In Italia, oil consumed is 52 million tonnes per year, 1 mbg, a volume in recent years aligned with gas, also around 50 million tonnes of oil equivalent (Mtoe) and counts for 35% of our energy demand. This dominance of oil, which has only slightly receded over the years, stems from the fact that in transport, one of the main sectors of final energy consumption, its derivatives seem to have no alternative and count for more than 95% of the total. Mobility is one of the basic needs of any society, even the most primitive, but with modernisation it has exploded. All global transport of people and goods, from Africa to New York via the Po Valley, is done with diesel oil, gasoline, paraffin for planes, bunker oil for ships, to which must be added in marginal, but essential volumes, lubricants, which make engines run, and bitumen, indispensable to make roads safe.
This supremacy of oil has been only slightly undermined over the decades, in Italy mainly with methane cars, but the crisis of 2022 destroyed it. The growth of biofuels, whose global share is around 3%, has been important, while electrics, which have gathered high hopes in recent years, do not reach 1% of the total.
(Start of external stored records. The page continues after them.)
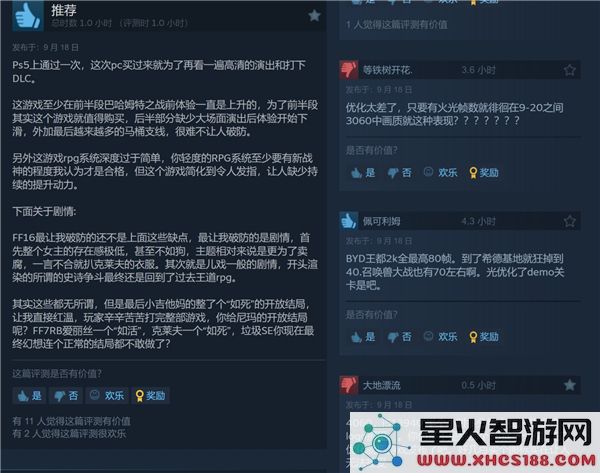Click star icon on main review header
Screen dimensions: 600x473
pos(314,16)
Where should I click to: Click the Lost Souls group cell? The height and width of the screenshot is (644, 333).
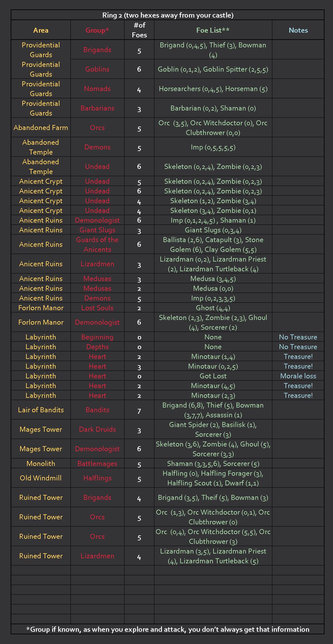coord(97,308)
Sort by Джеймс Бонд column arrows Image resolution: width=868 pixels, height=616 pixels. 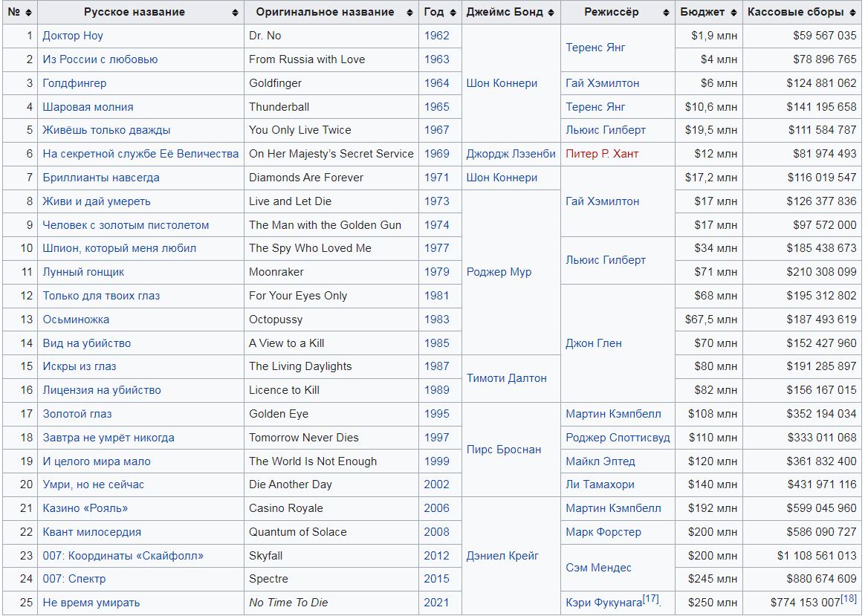(x=551, y=13)
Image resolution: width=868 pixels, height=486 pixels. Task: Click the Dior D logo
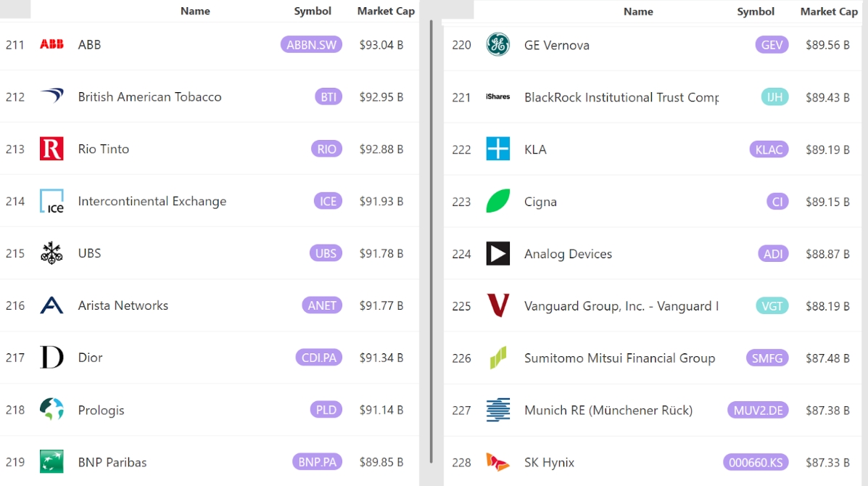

In this regard, it should be remembered that China, often praised for its penetration of the electric car, still has a far higher share of conventional cars and consumes 3.5 mbg of petrol and 3.5 mbg of diesel, out of a total consumption of almost 17 mbg.
The progressive concentration of oil demand in transport makes the current crisis somewhat more complicated than the one in the 1970s. At that time, global demand was 40% lower, almost 40 mbg, and also distributed in electricity generation and heating. The two shocks triggered a quick and easy abandonment of heating oil and fuel oil for electricity generation in favour of cleaner and more efficient natural gas. Today, replacing diesel fuel in trucks and cars or paraffin in aircraft is impossible, not only in the short term, but probably also in the long term. These are, among other things, very sophisticated products, both for technical reasons of increasingly high-performance engines and environmental constraints, and must be produced by sophisticated refineries whose facilities are not readily available.
In Europe, after the closure of dozens of refineries, shortages had been evident for some time, with refining margins (difference between product value and crude oil price) already rising above USD 20 per barrel in 2022. In 2025, the EU imported some 25 million tonnes of diesel oil and paraffin from the Persian Gulf, and it is these that caused the strongest price jump in the first 15 days of the crisis. Their weight on the total consumption of the two products in the EU is around 10 per cent, but the rigidity of transport demand, their essentiality, their even military profile, make it necessary to have more refining capacity: a kind of redundancy to compensate for possible shortfalls such as those that are being foreseen, should - let's hope not - the Hormuz disruption last long.